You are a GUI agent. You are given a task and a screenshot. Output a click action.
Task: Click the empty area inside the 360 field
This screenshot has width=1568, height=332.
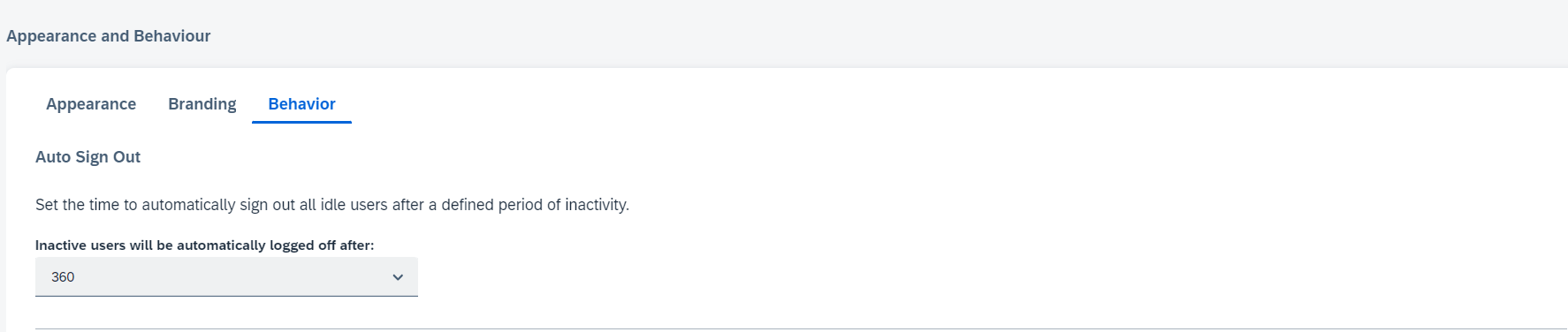[230, 277]
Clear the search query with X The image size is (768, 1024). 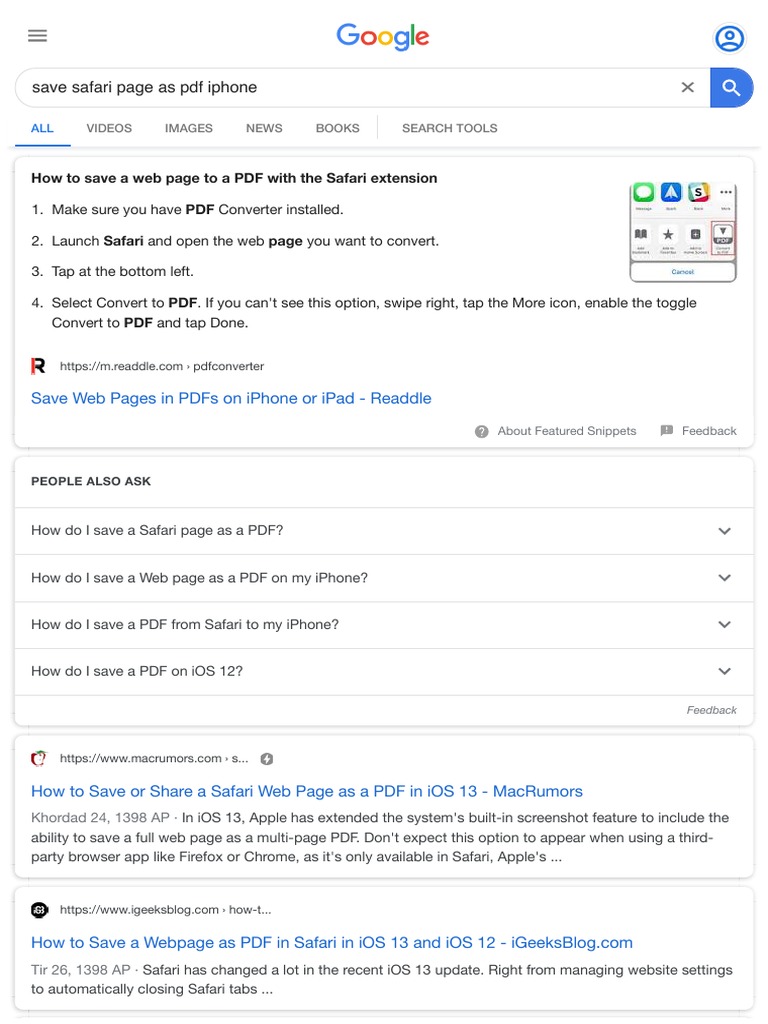tap(687, 87)
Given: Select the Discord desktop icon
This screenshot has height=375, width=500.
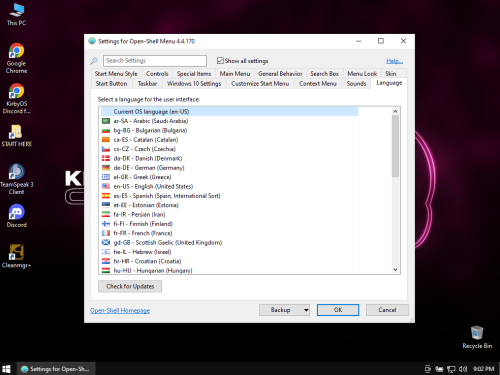Looking at the screenshot, I should coord(16,216).
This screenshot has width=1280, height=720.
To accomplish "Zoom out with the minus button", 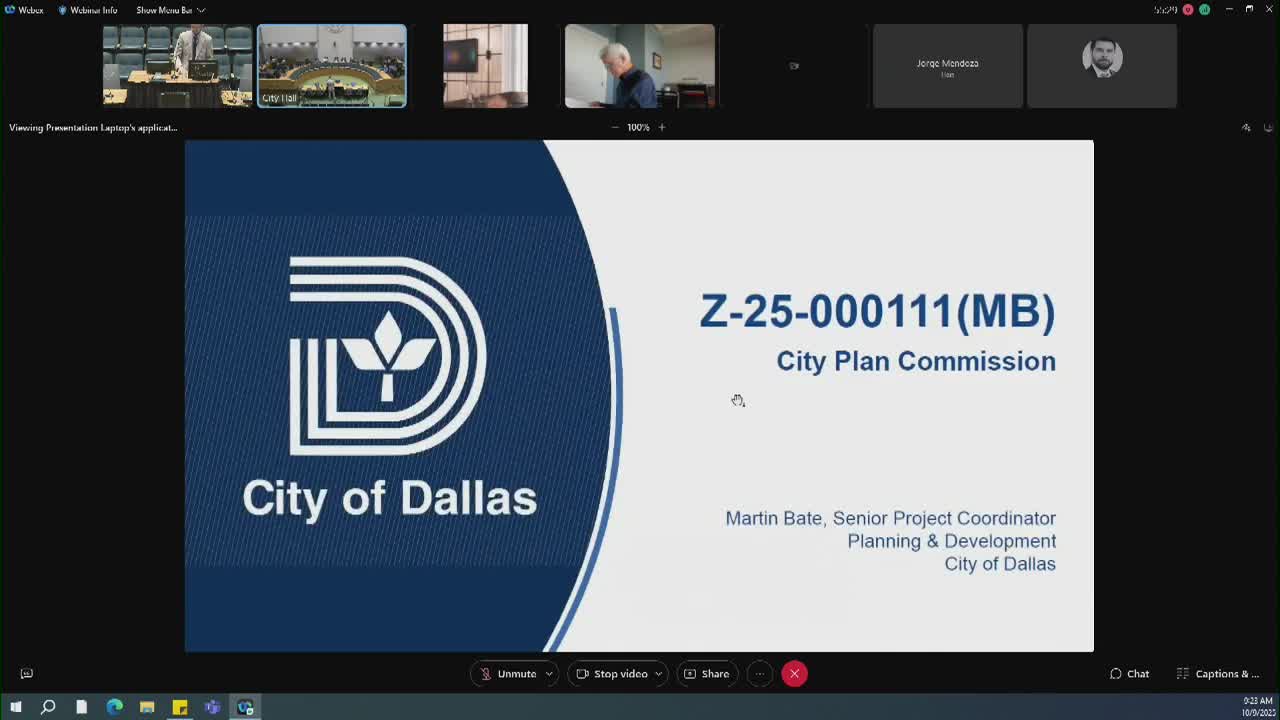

====

→ **WHAT YOU SHOULD DO**:
Only the lines from the one containing "This screenshot has width=1280, height=720." through the last line of the material should be returned, exactly and without pictures.

→ **SOLUTION**:
This screenshot has width=1280, height=720.
To accomplish "Zoom out with the minus button", 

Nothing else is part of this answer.